No Brasil, grupos como os de corrida têm sido utilizados como espaços para conhecer novas pessoas. Fora do país, aplicativos de exercício como o Strava também funcionam como plataforma para “match”.
“São formas de conhecer gente com um assunto em comum para conversar”, afirma a psicanalista.
A exemplo disso, algumas plataformas de relacionamento têm investido atividades que promovam um encontro pessoal. O aplicativo Inner Circle, por exemplo, promove a “Run in Love” —uma corrida para conectar pessoas no mesmo pace— e uma festa com música e cinema no Dia dos Namorados, mas pensada para solteiros.
De acordo com Carol Tilkian, quando as interações são estimuladas por um gosto em comum, seja corrida, clube de leitura ou ioga, a tendência é que ocorra uma diminuição da ansiedade. “Você vai saber que toda segunda, quarta e sexta vai ver a pessoa no local. Então, em algum lugar, isso cria uma ilusão de controle que aplaca essa ansiedade.”
Outro efeito que pode potencializar a queda do interesse por aplicativos, avalia Carol, é a mega crise do nosso tempo —política, econômica, climática. “São coisas que desestabilizam tudo que nos estruturava. E essa sensação de instabilidade também respinga no amor.”
Psicóloga clínica, Vanessa Amorim afirma que gerações mais novas tendem a ser menos tolerantes com os aplicativos —e são justamente elas que buscam outras maneiras de flertar. “É uma característica geracional, porque são muito mais suscetíveis e pouco tolerantes à frustração”, diz.
Ela avalia, contudo, que esse esgotamento no ambiente online é um reflexo dos desafios do mundo real. “Na realidade, os relacionamentos não dão muito certo porque as pessoas não se relacionam. E isso ficou muito evidente na pandemia, quando o número de divórcios explodiu no país.”
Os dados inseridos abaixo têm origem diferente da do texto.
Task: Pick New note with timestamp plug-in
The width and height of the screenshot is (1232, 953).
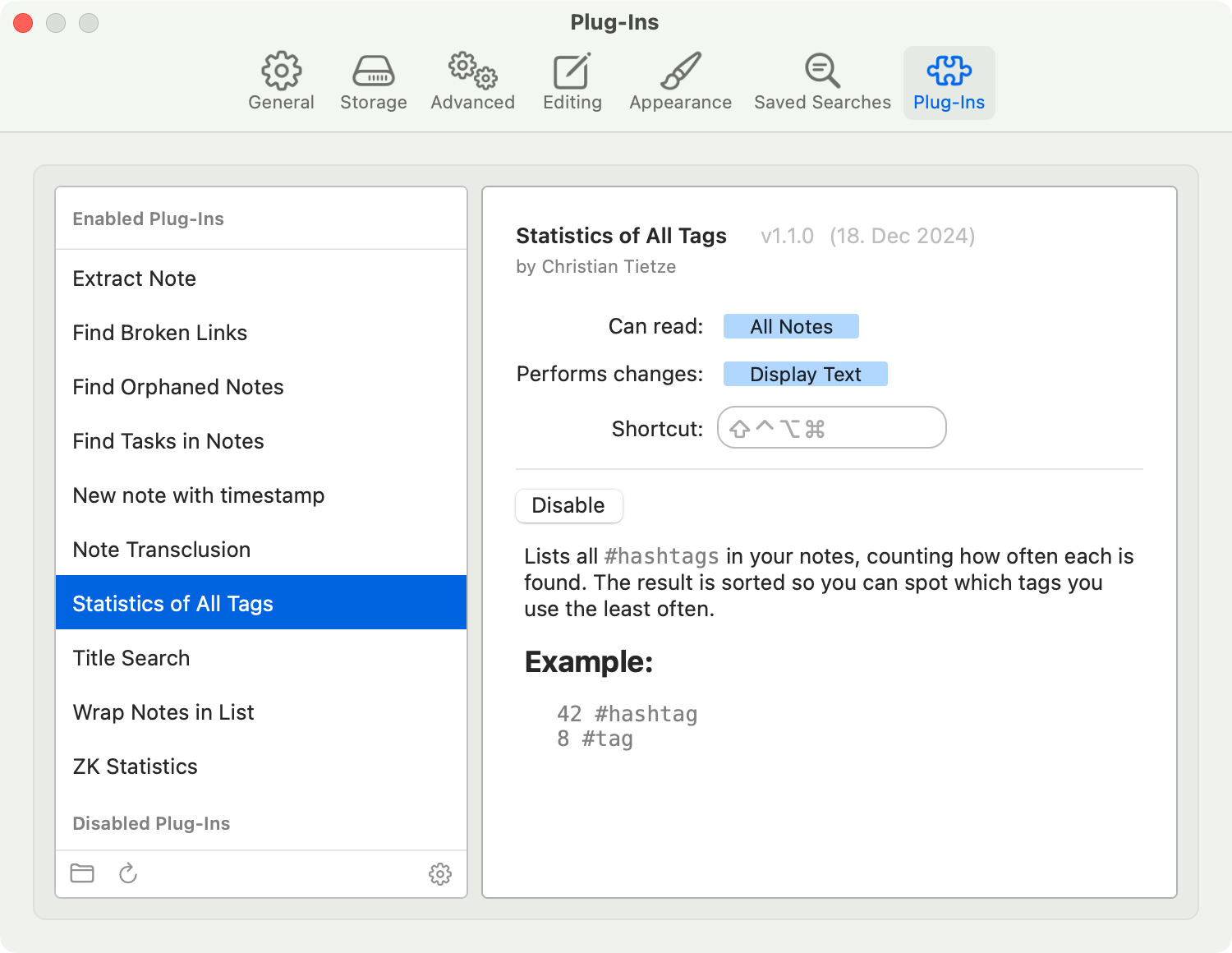Action: point(199,495)
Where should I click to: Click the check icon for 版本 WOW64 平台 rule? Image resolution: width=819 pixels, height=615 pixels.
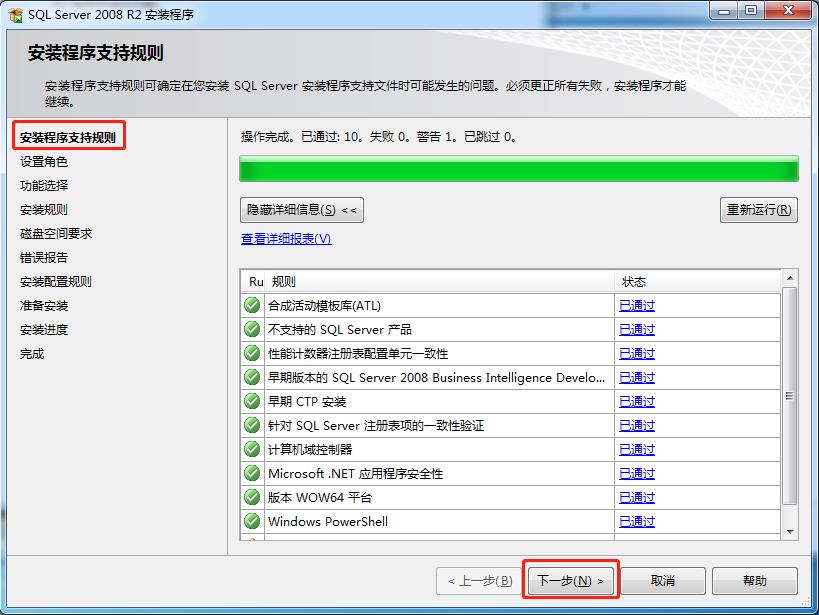tap(251, 497)
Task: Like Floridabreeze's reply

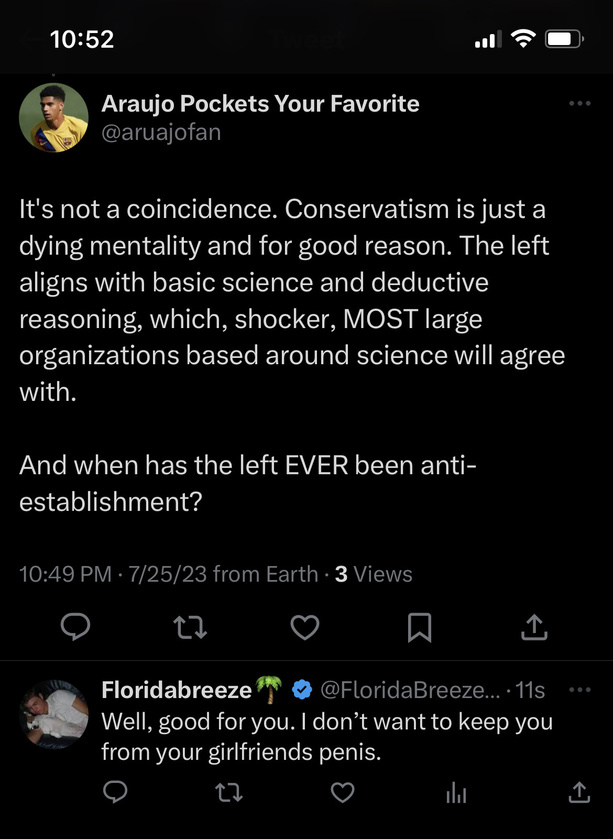Action: coord(343,792)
Esse resgate das velhas formas de se relacionar, somado à maneira como os usuários têm lidado com os aplicativos, para Carol Tilkian, não sinalizam o fim dos aplicativos de relacionamento, pelo contrário, mas é necessário repensar o uso no modo piloto automático. “Se a gente continuar usando de forma gamificada e para aplacar o tédio, provavelmente a gente vai seguir reclamando e cansado.”